Except that I hadn’t learned anything of value. My “guess” estimating technique became “guess and pad like crazy.” And I still had the problem that if I didn’t pad enough,my only recourse was to work tons of extra hours. I had no way of knowing on any given day whether I was on track to finish when I said I would. I just had to work hard and hope.
It’s okay that you don’t know what you don’t know
If I could tell my 21-year-old self something, it would be this: Ask the boss if you can get back to him in two days. Then use your two days to do this:
Think about what done looks like. What must you do to finish the work? How will you know when you’ve gotten through it all? In this case, I had about the easiest possible situation: “Done” meant running out of pages to convert. You may have a number of requirements to code, or a batch of test charters to execute, or a set of stories to complete – there are any number of ways to chunk the work.
Do some of the work. Pay attention to how many chunks you complete in your two days. Then note how many chunks you have left. There’s your speedometer and your miles-to-go sign. Divide to get your rate: chunks per hour or chunks per day.
Calculate how long the rest of the work will take.Divide your rate into the number of remaining chunks. Lay that number out on a calendar to find your finish date. Tell that to the boss.
And then as you work, recalculate every day based on how much you got done that day. If you need to put in a few extra hours to stay on track, just do it. But when the amount of extra effort needed to stay on track starts to edge toward heroic, it’s time to negotiate.
That’s right, negotiate. You are the master of your own work, after all; nobody knows the reality of it better than you. Your estimate is what you believe it takes to reach Done, and you need to stand up for it. This is true, by the way, even when your boss has given you a due date.
So go to the boss and ask which is more important: the due date or this body of work? In other words, can you change what it means to be done, removing enough work to hit the date? Or can you move the date out to get all the work done? Or can you do a little of both?
Sometimes the answer to this question doesn’t go far enough to make the remaining work match the due date. So ask yourself if you can give some of the work to someone else, enough to hit the due date. If so, ask for people to help you.
What you’re doing is giving the boss and all of your project’s stakeholders as much runway as possible to understand the probability that you’ll deliver the originally defined Done on time. Should that probability drop, your negotiations give them the opportunity to change course, change expectations, or both.

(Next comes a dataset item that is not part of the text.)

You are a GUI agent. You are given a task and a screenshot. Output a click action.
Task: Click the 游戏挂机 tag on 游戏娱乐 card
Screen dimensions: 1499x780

Sometimes, you’ll get no answers to all of these questions. Sometimes, you’ll get yes answers to some or all of them and it still won’t be enough. But asking these questions is your best chance of avoiding working heroic hours.

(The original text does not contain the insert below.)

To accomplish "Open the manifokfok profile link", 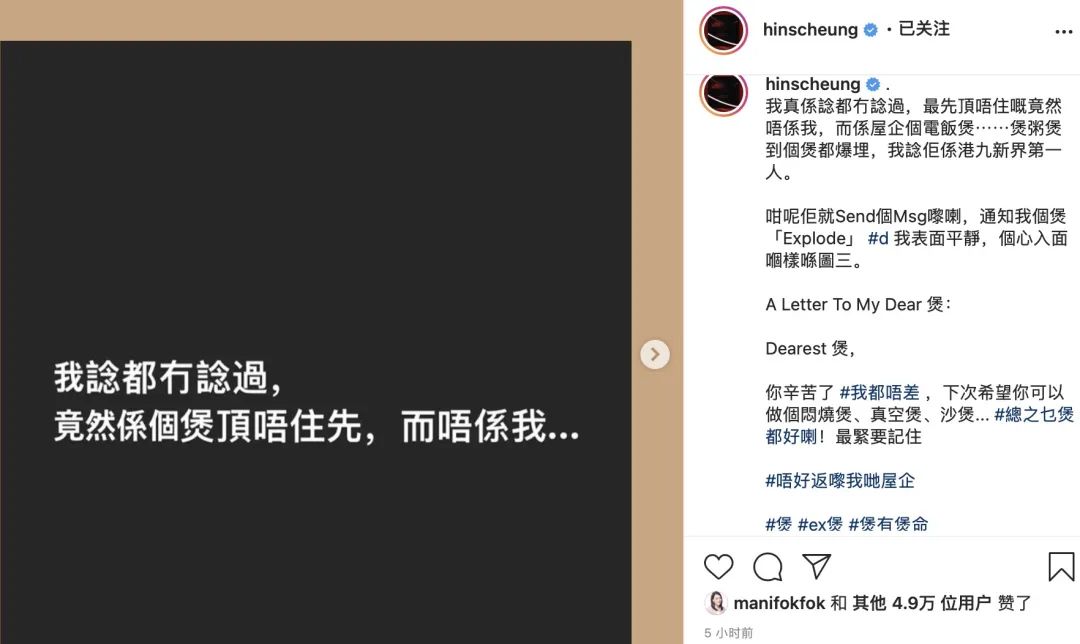I will click(x=779, y=603).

An estimate should not be a commitment
If no is always the answer, or your bosses just expect you to rise heroically to every occasion, or your initial estimate is interpreted as a contract or an iron-clad promise, you just might be an in environment with dysfunctional beliefs about accountability. Consider finding another place to work.

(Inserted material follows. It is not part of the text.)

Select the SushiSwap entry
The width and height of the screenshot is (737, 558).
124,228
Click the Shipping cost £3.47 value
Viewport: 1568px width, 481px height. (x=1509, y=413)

Your estimate is only your best (and, hopefully, educated) view into when you will finish. It assumes that you don’t know what you don’t know. When you learn more, your estimate is obviously going to change. You’re better off working someplace that has at least an elementary understanding of this.
And now you understand it. Estimate based on what you do know. Go ahead and pad a little (a little!) for the unknown.
But then steer your work to successful completion.
I thank my brother, Rick Grey, who tests software for his supper, for contributing several key concepts to this post.